Return each line of the records below that contains the word "computer".

Supplied data:
[Start of Attachment]

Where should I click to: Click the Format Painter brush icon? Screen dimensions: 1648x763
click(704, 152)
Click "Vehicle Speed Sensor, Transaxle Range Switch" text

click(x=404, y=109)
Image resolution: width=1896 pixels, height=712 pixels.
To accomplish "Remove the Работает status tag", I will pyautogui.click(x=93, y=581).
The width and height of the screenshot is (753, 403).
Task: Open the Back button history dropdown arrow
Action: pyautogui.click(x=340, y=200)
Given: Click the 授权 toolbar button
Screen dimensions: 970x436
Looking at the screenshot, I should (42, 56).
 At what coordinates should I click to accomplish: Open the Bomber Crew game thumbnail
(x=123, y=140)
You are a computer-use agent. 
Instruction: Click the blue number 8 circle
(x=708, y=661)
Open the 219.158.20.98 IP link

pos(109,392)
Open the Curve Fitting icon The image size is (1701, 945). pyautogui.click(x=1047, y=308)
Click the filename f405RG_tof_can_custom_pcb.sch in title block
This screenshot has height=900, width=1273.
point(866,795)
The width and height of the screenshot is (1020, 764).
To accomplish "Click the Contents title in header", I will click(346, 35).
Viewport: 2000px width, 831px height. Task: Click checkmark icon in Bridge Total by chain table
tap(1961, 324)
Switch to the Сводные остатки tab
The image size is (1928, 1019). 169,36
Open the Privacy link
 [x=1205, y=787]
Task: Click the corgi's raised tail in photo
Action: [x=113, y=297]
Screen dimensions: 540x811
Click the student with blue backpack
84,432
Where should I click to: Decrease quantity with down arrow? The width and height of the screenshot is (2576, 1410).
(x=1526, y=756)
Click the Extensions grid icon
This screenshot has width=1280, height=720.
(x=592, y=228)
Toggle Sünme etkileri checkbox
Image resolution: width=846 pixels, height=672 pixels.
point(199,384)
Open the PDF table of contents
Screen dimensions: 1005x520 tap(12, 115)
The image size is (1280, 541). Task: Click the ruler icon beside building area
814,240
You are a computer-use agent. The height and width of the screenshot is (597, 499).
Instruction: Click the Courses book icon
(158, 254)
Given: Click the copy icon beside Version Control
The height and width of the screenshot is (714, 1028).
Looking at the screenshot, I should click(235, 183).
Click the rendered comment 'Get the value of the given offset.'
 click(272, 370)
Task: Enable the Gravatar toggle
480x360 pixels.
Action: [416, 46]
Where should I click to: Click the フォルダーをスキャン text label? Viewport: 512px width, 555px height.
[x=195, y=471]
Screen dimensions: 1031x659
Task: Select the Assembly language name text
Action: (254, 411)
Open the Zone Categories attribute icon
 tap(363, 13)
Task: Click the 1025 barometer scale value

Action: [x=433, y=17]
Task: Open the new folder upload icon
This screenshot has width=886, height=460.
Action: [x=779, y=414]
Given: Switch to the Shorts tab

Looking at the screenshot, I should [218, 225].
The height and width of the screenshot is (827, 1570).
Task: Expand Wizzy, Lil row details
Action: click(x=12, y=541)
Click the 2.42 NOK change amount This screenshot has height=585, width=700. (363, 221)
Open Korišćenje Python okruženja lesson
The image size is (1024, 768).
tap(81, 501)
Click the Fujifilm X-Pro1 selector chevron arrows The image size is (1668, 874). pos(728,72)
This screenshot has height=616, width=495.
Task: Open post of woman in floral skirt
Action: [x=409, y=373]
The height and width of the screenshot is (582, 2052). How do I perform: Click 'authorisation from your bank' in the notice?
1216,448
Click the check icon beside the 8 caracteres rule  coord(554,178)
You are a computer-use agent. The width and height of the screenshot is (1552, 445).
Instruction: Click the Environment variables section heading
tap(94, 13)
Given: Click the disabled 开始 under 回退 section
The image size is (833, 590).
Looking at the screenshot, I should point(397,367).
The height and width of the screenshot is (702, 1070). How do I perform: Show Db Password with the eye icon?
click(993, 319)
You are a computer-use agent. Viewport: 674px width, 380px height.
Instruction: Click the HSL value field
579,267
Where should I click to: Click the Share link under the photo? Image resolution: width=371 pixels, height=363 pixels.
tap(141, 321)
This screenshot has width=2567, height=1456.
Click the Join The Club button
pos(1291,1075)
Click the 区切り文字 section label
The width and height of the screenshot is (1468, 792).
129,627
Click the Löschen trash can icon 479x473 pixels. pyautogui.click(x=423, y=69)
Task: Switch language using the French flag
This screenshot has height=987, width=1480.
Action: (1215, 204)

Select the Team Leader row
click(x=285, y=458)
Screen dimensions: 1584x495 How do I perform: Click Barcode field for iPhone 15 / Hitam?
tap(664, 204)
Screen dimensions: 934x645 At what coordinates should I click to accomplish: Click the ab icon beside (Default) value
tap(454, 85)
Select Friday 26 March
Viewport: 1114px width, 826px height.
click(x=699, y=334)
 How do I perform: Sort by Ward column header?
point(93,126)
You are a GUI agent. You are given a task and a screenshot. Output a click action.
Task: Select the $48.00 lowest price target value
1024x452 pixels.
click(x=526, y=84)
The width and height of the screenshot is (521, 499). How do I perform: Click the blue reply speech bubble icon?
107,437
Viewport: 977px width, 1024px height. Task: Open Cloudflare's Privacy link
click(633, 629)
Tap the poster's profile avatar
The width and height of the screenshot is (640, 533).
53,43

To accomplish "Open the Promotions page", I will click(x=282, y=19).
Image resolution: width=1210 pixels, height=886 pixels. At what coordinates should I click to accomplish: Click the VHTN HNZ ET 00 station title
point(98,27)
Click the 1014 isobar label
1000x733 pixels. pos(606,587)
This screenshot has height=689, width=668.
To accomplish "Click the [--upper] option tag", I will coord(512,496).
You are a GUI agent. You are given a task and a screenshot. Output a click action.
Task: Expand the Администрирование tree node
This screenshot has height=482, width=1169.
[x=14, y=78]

[End of Attachment]

Solved problem:
You are a computer-use agent. 
You are a computer-use agent. The height and width of the screenshot is (597, 499).
You are a computer-use agent. The width and height of the screenshot is (1552, 445).
You are a computer-use agent. Viewport: 674px width, 380px height.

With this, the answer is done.